Officier van justitie: geen judicial authority

Soms worden we overvallen door uitspraken die we niet hebben zien aankomen. De Brogan en Salduz arresten van het EHRM zijn daar voorbeelden van. Door de Brogan-zaak1 bleek opeens de termijn waarbinnen een inverzekeringgestelde moet worden voorgeleid voor de rechter-commissaris niet in overeenstemming te zijn met het voorschrift van ‘onverwijlde’ voorgeleiding zoals bepaald in art. 5 lid 3 EVRM. 

Niemand had daar tevoren in Nederland ooit een punt van gemaakt. Ook de uitspraak van het EHRM over de bijstand tijdens het politieverhoor in de Salduz-zaak kwam in 2008 in feite als een verrassing, ook al was daar in Nederland al vijftig jaar over gediscussieerd. Soms zorgen dit soort uitspraken ervoor dat fundamentele knopen moeten worden doorgehakt.

Probleemstelling 1 — Welk artikel van het EVRM schrijft volgens het paginafragment over de Brogan- en Salduz-arresten de ‘onverwijlde’ voorgeleiding voor?
Probleemstelling 2 — Zet het paginafragment over de Brogan- en Salduz-arresten voort, aansluitend op de laatste zin.

Verstrekte gegevens —

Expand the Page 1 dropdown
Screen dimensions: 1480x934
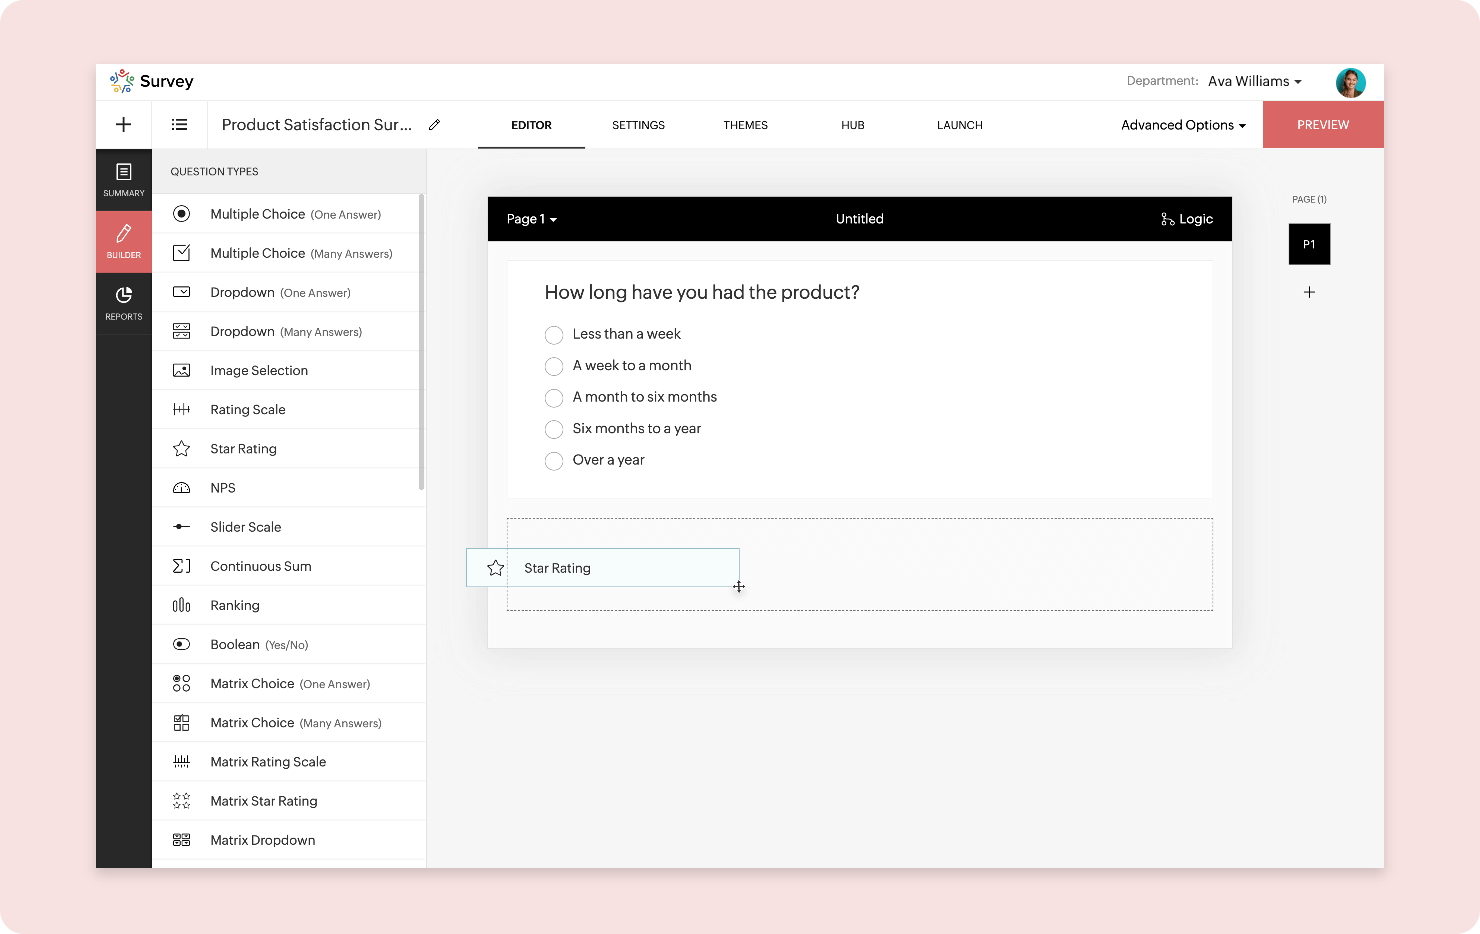[531, 219]
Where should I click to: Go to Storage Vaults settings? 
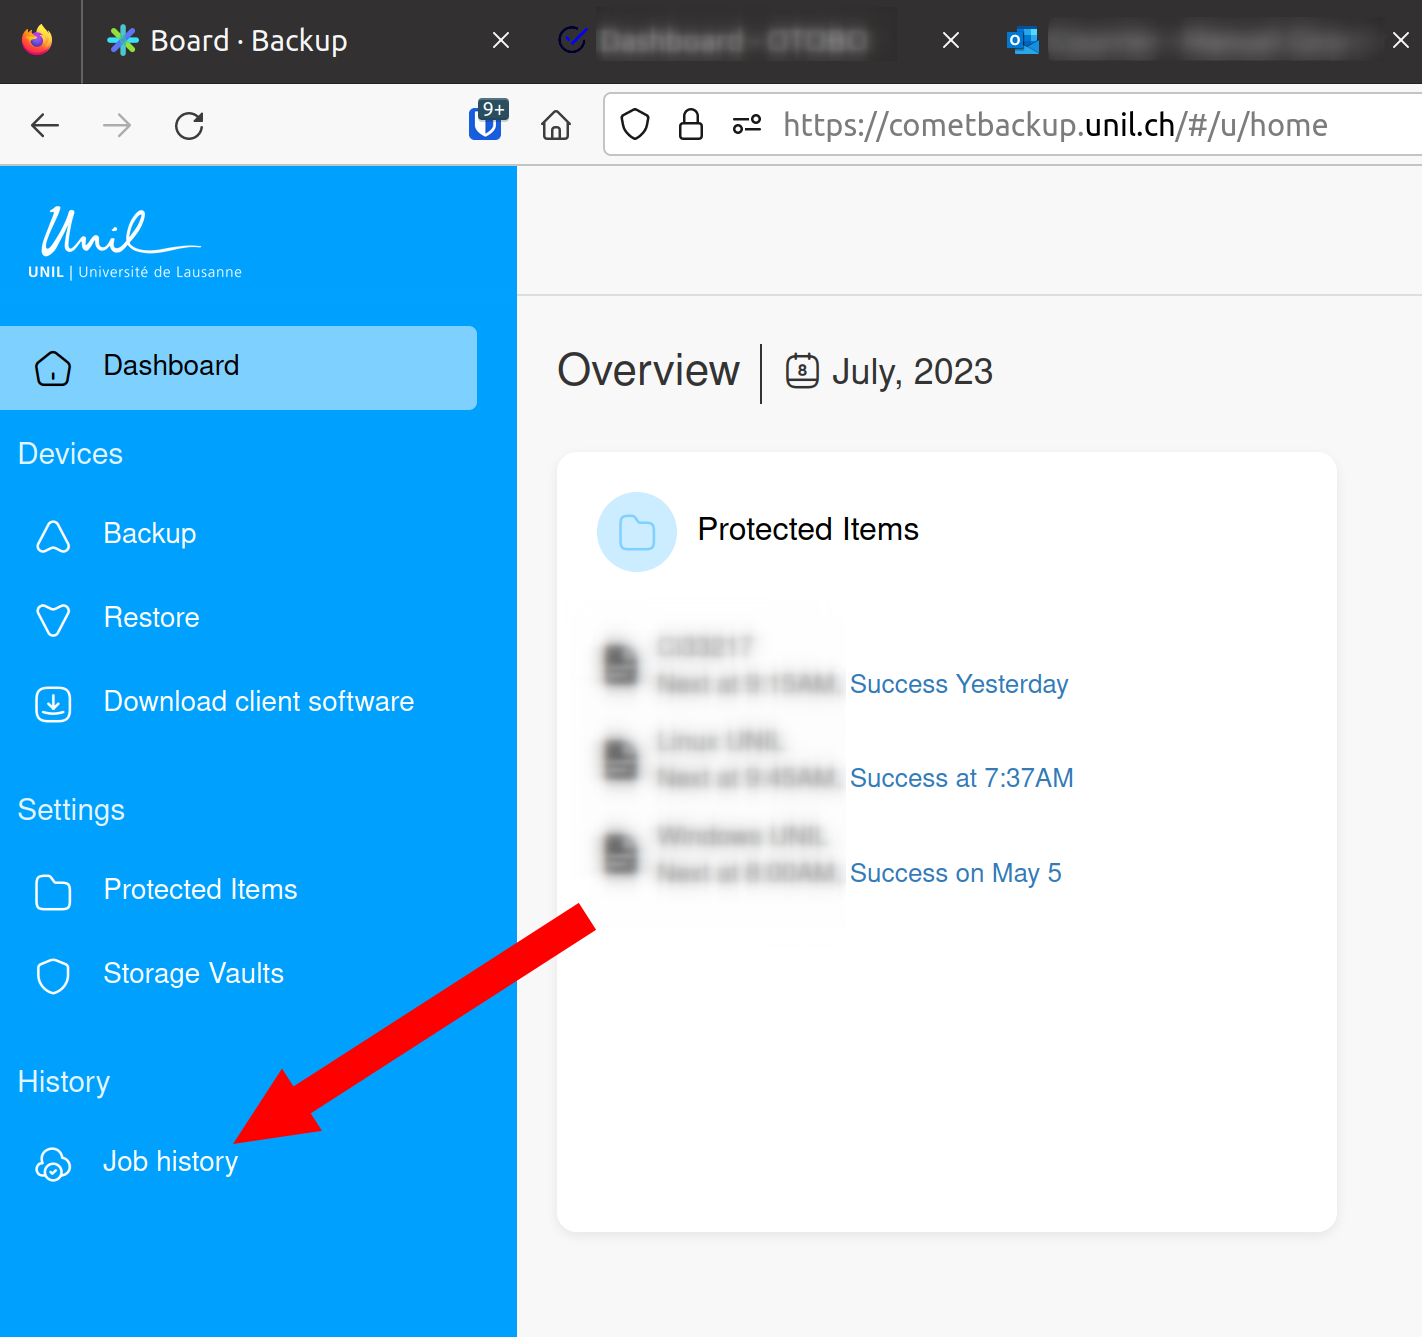(193, 974)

Uitwerking opdracht 1 — Artikel 5 lid 3 EVRM.

Uitwerking opdracht 2 —
Het recente arrest van de Grote Kamer van het HvJEU van 27 mei 2019 is er zo een.2 De Ierse rechter vroeg het HvJEU naar aanleiding van twee door het Duitse openbaar ministerie uitgevaardigde Europese aanhoudingsbevelen (EAB) of het Duitse openbaar ministerie kon worden aangemerkt als een rechterlijke autoriteit zoals bedoeld in art. 6 lid 1 van het kaderbesluit EAB 2002/584. Meer specifiek: of het Duitse openbaar ministerie, dat gelet op zijn rol in de strafrechtsbedeling geen rechterlijke taken uitoefent, wel voldoet aan de voorwaarde van onafhankelijkheid ten opzichte van de uitvoerende macht. In Duitsland valt het openbaar ministerie hiërarchisch onder de minister van justitie, die toezichts- en aansturingsbevoegdheden heeft en ook instructies aan het openbaar ministerie kan geven.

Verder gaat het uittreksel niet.